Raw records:
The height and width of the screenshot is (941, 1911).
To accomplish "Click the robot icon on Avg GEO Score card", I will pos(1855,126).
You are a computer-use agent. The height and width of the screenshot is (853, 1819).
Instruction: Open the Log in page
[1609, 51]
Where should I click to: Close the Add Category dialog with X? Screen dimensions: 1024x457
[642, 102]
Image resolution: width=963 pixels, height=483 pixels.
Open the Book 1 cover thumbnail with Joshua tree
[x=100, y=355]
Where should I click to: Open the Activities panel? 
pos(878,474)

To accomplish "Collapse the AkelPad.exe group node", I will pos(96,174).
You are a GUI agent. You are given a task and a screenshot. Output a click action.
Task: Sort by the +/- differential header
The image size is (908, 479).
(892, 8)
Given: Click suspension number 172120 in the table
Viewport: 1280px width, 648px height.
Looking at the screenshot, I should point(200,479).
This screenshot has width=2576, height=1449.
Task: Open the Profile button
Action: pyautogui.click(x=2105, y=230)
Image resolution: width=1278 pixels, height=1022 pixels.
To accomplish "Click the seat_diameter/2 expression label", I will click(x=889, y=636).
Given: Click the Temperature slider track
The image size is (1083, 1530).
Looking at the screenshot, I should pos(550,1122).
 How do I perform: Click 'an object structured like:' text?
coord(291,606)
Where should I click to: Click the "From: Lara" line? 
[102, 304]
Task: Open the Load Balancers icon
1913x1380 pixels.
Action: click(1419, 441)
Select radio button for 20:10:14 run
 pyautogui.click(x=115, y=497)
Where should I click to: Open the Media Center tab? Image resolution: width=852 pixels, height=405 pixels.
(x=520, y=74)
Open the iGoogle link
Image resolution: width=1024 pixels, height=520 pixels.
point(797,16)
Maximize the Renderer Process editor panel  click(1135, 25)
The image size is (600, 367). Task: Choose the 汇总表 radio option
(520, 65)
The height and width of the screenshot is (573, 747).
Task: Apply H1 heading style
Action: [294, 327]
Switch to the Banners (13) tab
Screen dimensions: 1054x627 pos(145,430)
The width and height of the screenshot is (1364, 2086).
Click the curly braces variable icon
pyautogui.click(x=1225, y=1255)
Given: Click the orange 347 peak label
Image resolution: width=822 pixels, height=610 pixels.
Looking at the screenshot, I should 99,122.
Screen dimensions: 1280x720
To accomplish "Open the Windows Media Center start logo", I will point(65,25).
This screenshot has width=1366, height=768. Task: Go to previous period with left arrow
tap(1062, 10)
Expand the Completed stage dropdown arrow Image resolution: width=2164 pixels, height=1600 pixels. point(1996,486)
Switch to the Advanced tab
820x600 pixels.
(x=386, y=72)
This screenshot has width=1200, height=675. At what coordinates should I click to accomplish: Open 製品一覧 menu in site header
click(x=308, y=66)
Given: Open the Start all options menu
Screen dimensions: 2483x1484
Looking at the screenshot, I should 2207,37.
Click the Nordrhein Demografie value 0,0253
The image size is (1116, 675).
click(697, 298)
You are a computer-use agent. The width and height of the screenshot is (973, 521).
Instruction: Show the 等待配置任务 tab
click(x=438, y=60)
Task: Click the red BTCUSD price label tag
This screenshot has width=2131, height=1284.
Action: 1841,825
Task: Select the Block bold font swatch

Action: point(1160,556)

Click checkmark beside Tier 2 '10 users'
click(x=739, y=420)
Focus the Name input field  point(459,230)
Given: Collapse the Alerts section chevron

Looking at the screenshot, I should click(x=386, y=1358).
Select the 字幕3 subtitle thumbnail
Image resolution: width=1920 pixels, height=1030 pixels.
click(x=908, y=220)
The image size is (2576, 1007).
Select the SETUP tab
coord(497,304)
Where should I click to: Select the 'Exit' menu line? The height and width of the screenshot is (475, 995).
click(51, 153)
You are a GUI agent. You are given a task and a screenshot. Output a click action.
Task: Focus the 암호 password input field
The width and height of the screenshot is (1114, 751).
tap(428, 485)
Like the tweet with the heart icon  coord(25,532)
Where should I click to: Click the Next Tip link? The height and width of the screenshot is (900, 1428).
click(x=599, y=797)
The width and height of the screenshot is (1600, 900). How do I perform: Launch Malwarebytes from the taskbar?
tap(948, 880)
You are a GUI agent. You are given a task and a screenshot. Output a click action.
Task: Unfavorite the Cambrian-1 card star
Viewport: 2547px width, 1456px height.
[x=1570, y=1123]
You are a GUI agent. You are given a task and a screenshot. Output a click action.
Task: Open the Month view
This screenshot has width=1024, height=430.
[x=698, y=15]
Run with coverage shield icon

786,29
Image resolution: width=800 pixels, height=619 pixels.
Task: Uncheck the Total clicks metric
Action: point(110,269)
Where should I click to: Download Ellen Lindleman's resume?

Given problem:
Copy every line of the rows above that contains the string "field", matching case exactly.

The solution:
Focus the Name input field  point(459,230)
Task: Focus the 암호 password input field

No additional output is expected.